Collected data
○ ○ ○ ○ ○

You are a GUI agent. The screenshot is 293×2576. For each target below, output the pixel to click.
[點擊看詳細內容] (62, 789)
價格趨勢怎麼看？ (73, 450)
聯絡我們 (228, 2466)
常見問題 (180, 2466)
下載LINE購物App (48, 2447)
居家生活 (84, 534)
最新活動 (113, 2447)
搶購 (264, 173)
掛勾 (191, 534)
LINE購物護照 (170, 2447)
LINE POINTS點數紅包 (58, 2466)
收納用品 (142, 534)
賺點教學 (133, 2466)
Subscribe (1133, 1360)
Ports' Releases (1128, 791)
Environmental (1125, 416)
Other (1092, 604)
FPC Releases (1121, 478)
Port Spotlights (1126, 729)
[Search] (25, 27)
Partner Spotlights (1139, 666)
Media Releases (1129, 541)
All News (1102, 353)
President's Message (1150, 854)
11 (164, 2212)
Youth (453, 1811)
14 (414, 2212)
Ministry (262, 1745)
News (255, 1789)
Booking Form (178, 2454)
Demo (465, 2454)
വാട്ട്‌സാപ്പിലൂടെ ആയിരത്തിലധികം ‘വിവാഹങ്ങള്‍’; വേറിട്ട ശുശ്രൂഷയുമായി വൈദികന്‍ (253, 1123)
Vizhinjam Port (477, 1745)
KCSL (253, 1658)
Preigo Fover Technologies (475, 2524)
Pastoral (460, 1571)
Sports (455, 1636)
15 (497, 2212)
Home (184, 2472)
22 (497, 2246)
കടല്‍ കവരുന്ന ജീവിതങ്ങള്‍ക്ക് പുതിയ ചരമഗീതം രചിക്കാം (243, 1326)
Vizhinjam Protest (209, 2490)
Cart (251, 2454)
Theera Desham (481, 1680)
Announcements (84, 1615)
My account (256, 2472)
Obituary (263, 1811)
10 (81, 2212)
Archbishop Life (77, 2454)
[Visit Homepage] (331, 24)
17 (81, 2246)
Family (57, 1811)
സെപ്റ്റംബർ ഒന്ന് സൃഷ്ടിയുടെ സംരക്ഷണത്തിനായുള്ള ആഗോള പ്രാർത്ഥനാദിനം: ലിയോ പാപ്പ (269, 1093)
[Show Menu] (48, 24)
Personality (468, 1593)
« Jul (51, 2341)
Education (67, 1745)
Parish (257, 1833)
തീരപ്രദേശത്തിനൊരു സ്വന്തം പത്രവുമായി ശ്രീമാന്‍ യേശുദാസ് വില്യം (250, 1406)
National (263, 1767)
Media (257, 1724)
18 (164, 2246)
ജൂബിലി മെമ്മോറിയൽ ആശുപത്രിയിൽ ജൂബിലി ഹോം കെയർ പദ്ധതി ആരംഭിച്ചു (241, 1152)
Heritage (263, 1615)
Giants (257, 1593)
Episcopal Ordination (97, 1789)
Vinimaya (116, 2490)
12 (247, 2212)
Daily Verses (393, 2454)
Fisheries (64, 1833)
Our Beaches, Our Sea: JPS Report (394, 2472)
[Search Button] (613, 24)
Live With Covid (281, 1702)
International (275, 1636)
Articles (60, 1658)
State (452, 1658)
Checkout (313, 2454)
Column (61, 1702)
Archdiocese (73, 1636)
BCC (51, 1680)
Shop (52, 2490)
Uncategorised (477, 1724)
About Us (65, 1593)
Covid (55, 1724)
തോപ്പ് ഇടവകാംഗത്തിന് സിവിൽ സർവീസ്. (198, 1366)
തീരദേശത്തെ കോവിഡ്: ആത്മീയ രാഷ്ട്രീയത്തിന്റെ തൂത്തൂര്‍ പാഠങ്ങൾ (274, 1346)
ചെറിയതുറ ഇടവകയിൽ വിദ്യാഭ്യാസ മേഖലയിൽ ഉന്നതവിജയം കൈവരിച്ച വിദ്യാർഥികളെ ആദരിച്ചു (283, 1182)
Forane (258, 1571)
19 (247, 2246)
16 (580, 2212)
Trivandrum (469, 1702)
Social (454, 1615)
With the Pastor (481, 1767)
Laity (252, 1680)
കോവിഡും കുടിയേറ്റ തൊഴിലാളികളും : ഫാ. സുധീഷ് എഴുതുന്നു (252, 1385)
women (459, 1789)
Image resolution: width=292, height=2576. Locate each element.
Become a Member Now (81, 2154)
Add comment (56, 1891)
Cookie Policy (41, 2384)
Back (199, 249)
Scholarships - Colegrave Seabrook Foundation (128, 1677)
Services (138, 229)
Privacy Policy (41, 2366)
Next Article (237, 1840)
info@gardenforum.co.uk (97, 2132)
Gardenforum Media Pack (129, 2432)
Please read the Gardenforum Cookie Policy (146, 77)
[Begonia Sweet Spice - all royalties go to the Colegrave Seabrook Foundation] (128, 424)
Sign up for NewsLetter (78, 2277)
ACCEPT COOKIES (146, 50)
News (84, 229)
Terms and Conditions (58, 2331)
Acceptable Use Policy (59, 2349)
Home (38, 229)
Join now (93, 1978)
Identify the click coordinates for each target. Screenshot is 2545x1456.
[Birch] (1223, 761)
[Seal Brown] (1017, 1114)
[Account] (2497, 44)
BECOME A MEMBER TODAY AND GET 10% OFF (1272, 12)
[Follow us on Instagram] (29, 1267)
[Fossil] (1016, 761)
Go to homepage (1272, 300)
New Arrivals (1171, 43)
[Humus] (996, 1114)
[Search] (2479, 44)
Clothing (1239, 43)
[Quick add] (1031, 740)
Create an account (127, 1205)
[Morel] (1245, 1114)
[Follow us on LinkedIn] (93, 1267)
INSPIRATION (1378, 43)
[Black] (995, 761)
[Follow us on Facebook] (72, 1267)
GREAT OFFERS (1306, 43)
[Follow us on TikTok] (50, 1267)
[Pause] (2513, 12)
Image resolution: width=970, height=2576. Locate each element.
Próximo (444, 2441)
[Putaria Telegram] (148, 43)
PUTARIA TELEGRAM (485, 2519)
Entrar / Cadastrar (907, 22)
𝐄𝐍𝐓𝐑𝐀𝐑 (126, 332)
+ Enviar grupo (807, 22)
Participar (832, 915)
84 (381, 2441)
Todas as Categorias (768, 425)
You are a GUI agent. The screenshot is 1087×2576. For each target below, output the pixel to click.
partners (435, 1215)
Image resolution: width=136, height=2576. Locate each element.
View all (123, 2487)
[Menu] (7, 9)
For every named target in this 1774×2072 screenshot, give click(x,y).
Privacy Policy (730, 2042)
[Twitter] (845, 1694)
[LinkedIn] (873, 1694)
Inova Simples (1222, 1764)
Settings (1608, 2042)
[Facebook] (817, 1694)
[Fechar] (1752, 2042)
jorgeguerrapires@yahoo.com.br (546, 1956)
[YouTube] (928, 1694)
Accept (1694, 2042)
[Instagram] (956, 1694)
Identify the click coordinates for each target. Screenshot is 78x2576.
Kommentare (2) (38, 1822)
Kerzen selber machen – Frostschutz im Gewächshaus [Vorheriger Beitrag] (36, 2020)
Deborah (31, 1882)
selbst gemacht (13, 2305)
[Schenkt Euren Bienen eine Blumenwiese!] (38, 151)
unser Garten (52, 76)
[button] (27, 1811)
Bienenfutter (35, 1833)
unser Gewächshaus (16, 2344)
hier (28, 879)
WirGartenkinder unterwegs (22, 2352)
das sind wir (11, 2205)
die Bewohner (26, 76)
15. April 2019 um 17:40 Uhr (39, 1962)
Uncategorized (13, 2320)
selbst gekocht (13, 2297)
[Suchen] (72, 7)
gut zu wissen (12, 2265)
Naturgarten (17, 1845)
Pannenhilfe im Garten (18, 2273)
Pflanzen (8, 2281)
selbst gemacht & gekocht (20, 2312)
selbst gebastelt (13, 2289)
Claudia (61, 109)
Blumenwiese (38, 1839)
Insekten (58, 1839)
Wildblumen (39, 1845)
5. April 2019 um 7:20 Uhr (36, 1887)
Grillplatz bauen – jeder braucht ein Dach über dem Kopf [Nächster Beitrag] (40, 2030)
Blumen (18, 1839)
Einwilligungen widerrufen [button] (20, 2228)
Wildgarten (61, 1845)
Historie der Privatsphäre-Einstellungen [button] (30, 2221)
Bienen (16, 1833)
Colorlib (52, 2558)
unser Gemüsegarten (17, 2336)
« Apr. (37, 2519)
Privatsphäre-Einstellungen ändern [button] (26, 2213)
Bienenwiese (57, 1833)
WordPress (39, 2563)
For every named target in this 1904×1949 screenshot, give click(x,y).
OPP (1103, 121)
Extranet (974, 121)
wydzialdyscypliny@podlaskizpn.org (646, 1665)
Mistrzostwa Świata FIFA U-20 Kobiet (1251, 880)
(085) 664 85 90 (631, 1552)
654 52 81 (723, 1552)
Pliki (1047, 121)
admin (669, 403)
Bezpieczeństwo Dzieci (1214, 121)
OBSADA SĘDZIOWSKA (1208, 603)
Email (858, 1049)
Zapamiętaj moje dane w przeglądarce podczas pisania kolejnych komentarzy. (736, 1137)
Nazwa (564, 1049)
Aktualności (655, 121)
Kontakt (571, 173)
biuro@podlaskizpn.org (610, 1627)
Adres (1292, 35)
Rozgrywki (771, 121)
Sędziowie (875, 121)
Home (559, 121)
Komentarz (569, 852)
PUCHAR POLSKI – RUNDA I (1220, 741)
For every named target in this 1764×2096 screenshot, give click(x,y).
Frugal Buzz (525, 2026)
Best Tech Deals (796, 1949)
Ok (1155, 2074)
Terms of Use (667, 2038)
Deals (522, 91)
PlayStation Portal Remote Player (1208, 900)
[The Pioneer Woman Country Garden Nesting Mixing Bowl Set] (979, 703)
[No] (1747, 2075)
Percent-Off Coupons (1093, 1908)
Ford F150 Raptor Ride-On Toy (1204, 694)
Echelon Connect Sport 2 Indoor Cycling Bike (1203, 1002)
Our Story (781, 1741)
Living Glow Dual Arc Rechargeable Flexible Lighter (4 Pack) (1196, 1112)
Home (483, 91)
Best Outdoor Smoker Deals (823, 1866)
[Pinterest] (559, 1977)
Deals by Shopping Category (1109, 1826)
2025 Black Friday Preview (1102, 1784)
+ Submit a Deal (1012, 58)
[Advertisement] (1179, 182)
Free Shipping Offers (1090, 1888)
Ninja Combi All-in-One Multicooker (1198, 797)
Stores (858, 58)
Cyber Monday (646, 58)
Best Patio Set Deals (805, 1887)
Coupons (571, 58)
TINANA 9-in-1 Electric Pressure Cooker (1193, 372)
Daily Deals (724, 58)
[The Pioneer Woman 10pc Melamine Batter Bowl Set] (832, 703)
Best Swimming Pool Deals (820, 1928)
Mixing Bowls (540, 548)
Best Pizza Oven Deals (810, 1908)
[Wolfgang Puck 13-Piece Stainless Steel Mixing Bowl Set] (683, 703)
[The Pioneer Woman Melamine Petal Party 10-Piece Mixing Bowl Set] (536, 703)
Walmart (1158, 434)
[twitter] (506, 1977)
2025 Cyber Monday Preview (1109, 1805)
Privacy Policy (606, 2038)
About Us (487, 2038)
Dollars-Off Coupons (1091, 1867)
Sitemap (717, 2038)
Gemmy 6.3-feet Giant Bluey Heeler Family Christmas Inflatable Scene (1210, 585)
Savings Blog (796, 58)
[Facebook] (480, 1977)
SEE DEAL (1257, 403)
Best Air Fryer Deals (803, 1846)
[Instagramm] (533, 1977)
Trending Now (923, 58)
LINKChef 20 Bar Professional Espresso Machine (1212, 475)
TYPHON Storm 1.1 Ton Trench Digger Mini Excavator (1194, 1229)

○ ○ ○ ○ ○

#### TASK TO COMPLETE:
Print, without alteration, only the lines above between the one holding "My account (256, 2472)" and the one holding "18 (164, 2246)", inclusive.

#### SOLUTION TO THIS TASK:
My account (256, 2472)
Obituary (263, 1811)
10 (81, 2212)
Archbishop Life (77, 2454)
[Visit Homepage] (331, 24)
17 (81, 2246)
Family (57, 1811)
സെപ്റ്റംബർ ഒന്ന് സൃഷ്ടിയുടെ സംരക്ഷണത്തിനായുള്ള ആഗോള പ്രാർത്ഥനാദിനം: ലിയോ പാപ്പ (269, 1093)
[Show Menu] (48, 24)
Personality (468, 1593)
« Jul (51, 2341)
Education (67, 1745)
Parish (257, 1833)
തീരപ്രദേശത്തിനൊരു സ്വന്തം പത്രവുമായി ശ്രീമാന്‍ യേശുദാസ് വില്യം (250, 1406)
National (263, 1767)
Media (257, 1724)
18 (164, 2246)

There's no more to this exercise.